▶ _Exercise goal_
Please print the text of the records below word for word, leaving the pictures out of your answer.

▶ _The input_
## BEGIN
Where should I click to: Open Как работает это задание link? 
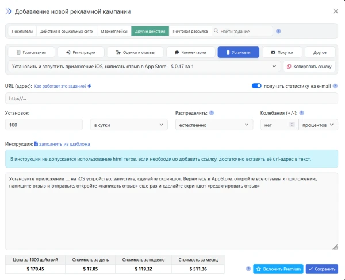[62, 86]
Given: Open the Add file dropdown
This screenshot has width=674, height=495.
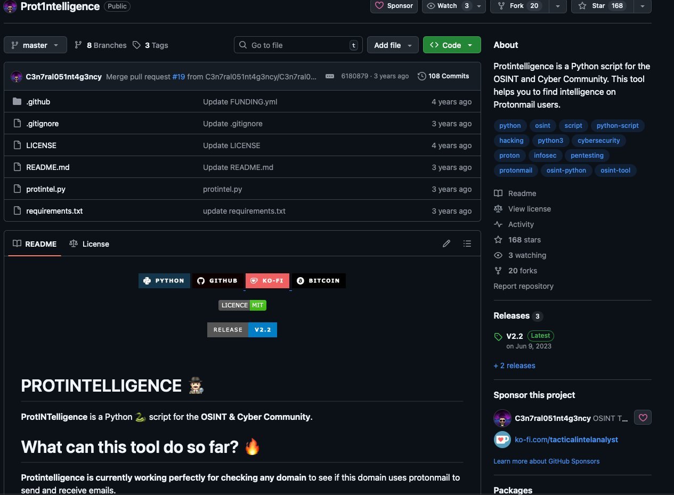Looking at the screenshot, I should click(392, 45).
## END
▶ _Task result_
Where should I click to: Open Как работает это задание link? 
[62, 86]
Given: Open the Add file dropdown
This screenshot has width=674, height=495.
Looking at the screenshot, I should click(392, 45).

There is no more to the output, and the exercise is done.